A friend asked for the tale behind the nursery rhyme pease porridge hot, pease porridge cold, pease porridge in the pot nine days old. She knew that pease porridge is better known nowadays as "pea soup," but what she didn't know was the pea-pease connection.

The story is an old one: once upon a time, a seed of the leguminous vine was called a pease. The presence of that terminal "s" sound gave rise to the belief that pease was plural, and so, in the early 1600s, the singular pea was born and quickly took root.

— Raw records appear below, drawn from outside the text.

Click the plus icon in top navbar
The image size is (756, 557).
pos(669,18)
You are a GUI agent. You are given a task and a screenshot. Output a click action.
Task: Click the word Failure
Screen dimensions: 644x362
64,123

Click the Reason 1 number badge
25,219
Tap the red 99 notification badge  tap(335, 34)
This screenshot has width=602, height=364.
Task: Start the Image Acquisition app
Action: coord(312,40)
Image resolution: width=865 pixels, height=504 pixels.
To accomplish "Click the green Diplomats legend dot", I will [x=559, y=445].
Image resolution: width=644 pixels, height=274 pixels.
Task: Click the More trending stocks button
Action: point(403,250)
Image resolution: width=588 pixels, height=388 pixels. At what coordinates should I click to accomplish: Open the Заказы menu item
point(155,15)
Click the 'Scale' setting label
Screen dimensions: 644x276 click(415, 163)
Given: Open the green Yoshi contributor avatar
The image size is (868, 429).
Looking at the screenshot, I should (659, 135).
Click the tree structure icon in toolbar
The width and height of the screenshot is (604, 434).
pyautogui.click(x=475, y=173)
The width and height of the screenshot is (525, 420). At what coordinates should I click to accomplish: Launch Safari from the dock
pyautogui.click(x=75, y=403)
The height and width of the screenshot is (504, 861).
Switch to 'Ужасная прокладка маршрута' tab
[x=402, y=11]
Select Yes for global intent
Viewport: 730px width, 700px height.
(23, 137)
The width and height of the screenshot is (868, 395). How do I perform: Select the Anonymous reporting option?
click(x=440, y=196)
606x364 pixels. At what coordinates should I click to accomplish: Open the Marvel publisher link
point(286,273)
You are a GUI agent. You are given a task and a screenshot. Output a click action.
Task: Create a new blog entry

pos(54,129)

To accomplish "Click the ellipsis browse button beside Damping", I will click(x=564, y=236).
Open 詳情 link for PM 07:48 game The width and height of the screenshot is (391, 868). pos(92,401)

Why do we describe the story as an old one? Because pea shares its "born in error" history with words ranging from pry to eave, to cherry and kudo. All those terms were created from erroneous beliefs about the plural status of their linguistic ancestors. So why don't we simply weed out the incorrect pea and replace it with the proper pease and its plural peases?

Because that's not the way English works. We don't have a regulatory board to uproot or approve words. But we did dig up one recent term, born in misunderstanding, that has come in for its share of criticism. The word is kudo, a back-formation from the Greek kudos. Some commentators believe that since kudos is singular, it cannot be used as a plural and that the word kudo is therefore impossible. But 50 years of usage suggests otherwise, and we believe kudo, like pea and its friends, is now firmly planted in the language.